Of the 8 patients with cutaneous malignant neoplasms (7 with MCC and 1 with SCC) undergoing 10 ILIs, the median age was 78.5 years (interquartile range [IQR], 72-84 years), and 4 of the 8 (50%) were women. Patients with STS undergoing ILI were significantly younger (median age, 68.5 years [IQR, 51-77 years]; P = .03) but had a similar sex distribution (57% n=8 (of the 14 patients with STS) were women; P = .57).

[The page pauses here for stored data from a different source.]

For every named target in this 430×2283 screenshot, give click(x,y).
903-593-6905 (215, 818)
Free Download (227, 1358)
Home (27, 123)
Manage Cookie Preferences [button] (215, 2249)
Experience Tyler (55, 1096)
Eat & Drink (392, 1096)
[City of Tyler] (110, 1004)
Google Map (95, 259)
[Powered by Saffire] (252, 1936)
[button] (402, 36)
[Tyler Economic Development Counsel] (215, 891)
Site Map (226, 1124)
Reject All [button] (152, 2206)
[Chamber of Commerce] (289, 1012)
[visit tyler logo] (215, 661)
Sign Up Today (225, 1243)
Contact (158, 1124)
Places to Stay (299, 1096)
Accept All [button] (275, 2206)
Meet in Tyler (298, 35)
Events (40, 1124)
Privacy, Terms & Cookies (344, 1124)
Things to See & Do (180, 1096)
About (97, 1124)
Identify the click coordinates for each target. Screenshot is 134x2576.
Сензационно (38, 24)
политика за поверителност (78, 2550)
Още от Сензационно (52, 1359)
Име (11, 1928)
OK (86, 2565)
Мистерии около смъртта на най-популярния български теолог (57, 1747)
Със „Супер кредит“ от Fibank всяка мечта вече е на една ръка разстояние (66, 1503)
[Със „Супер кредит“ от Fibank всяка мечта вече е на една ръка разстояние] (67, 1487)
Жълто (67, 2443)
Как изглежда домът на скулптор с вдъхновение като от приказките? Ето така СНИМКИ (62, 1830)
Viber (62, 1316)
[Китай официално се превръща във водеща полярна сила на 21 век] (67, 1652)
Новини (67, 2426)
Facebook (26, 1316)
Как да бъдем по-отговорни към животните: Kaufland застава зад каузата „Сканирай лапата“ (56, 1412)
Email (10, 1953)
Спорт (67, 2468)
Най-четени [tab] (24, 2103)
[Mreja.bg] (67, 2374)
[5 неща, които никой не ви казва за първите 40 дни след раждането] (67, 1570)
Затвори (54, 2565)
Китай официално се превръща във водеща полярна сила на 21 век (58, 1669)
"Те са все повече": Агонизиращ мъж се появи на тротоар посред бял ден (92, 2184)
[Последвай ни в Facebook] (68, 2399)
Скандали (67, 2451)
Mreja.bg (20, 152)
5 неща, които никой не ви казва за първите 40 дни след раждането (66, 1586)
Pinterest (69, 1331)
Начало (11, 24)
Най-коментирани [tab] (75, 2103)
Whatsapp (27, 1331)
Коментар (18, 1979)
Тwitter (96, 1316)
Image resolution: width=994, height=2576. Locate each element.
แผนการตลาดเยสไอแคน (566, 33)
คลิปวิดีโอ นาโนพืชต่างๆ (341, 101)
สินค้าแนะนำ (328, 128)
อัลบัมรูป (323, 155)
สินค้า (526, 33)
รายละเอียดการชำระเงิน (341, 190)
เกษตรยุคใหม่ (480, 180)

ILI PROCEDURE AND INTRAOPERATIVE PARAMETERS

The intraoperative parameters are shown in Table 2. As would be expected, limb volume and, therefore, dosage of melphalan and actinomycin D were much higher in the lower limb infusions. A greater degree of acidosis was achieved in the upper limbs (median pH at 30 minutes, 7.08 vs 7.18; P = .01), although hypoxia levels and base excess reached were not statistically significantly different (median base excess, −14.4 vs −8; P = .07; and median paO2 at 30 minutes, 15 mm Hg vs 9 mm Hg; P = .13) (Table 2). Intraoperative parameters were similar in patients undergoing ILI for cutaneous malignant neoplasms vs for STS (median pH at 30 minutes, 7.14 vs 7.10; P = .60; base excess at 30 minutes, −11.4 vs −10.1; P = .97; paO2 at 30 minutes, 14.3 vs 10 mm Hg; P = .92, and median ischemia time, 64 vs 55.5 minutes; P = .89).

Table 2.

Outcomes of Infusions on Patients With Locally Advanced Nonmelanoma Cutaneous Malignancies After an ILI (Stratified by Extremity Type)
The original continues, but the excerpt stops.